* Your goal:
Where an entry contains a picture, omit the picture and repeat the rest exactly.

* Records:

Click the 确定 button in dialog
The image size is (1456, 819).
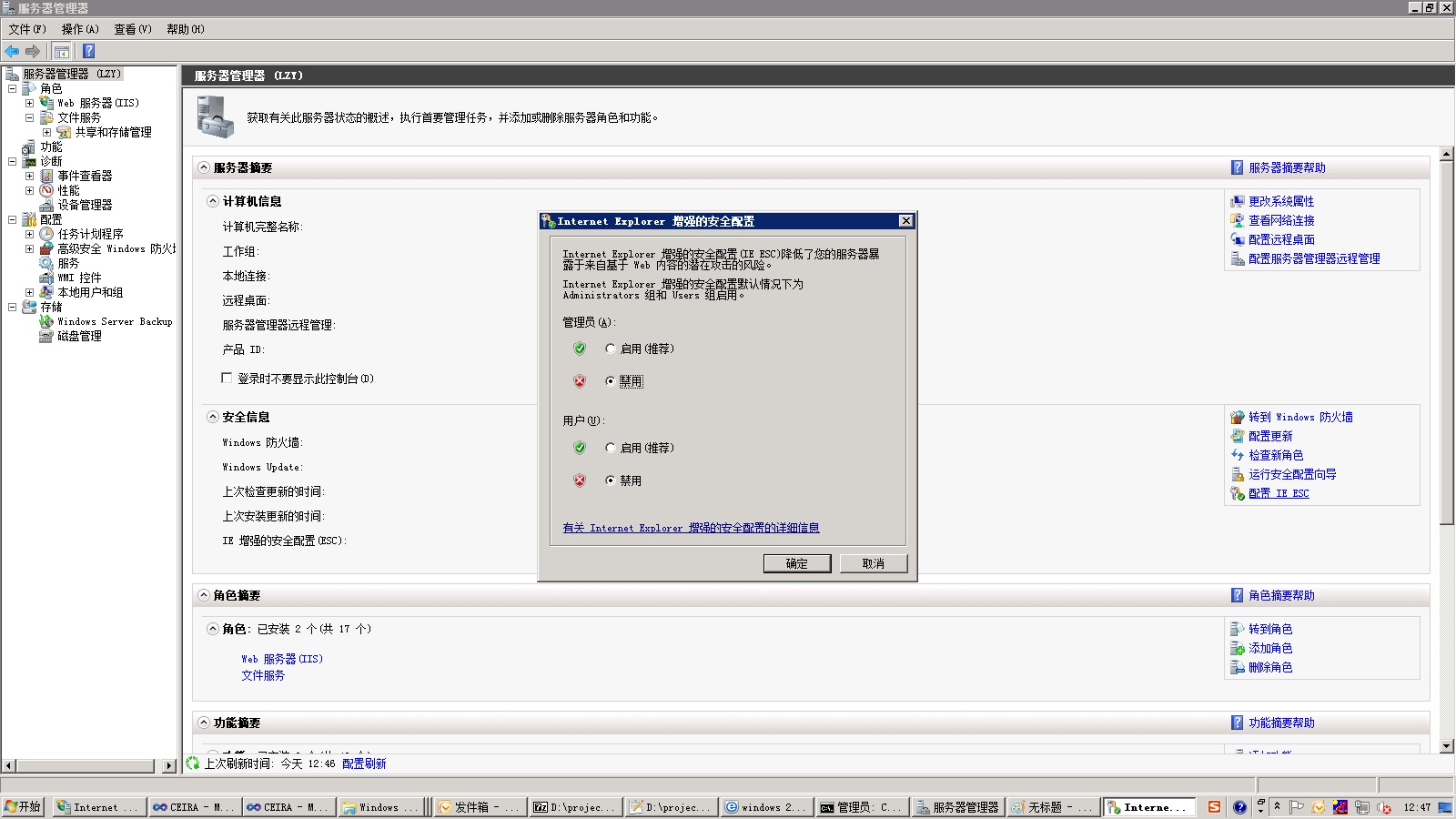point(796,563)
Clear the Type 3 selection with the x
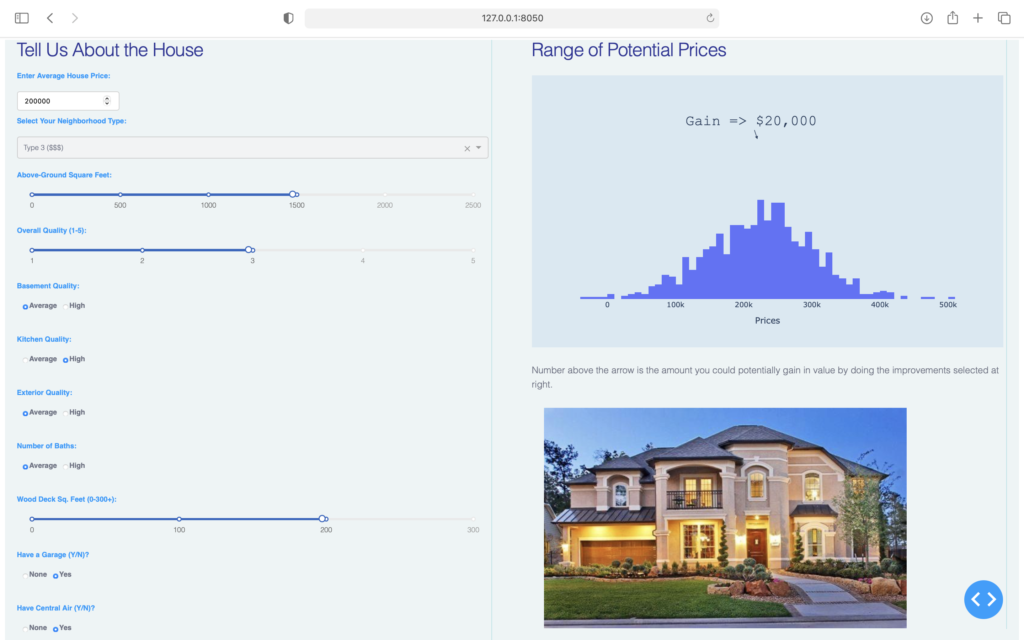The image size is (1024, 640). click(x=466, y=147)
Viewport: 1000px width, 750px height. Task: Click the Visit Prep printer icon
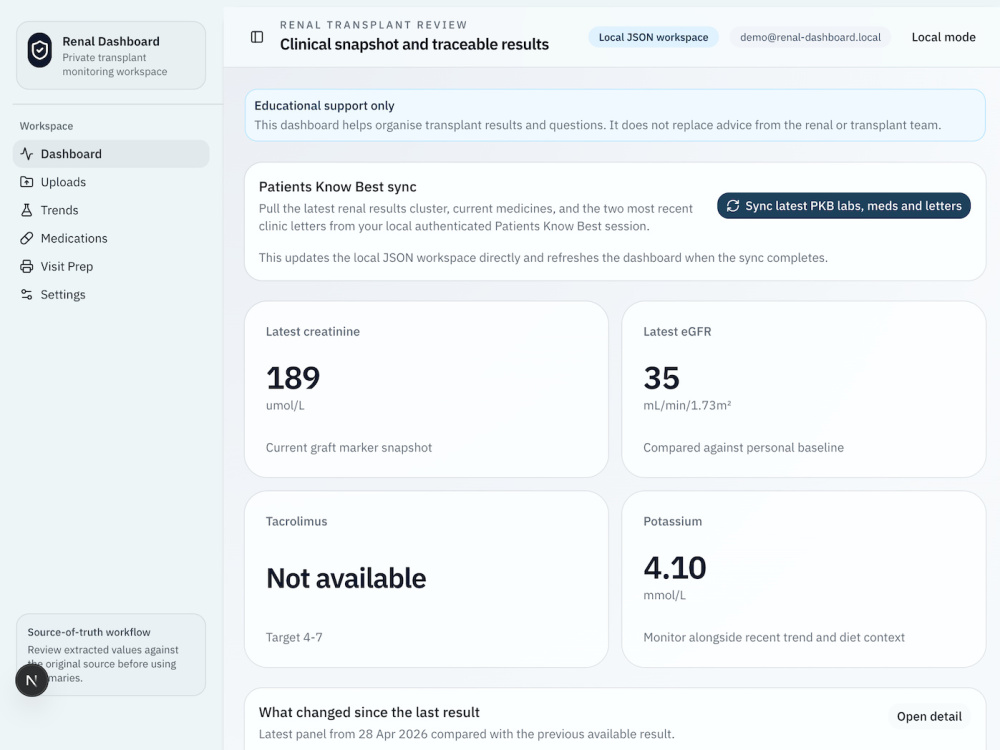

* Solution below:
Click the 确定 button in dialog
The image size is (1456, 819).
point(796,563)
Clear the Type 3 selection with the x
The image size is (1024, 640). click(x=466, y=147)
Viewport: 1000px width, 750px height. Task: Click the Visit Prep printer icon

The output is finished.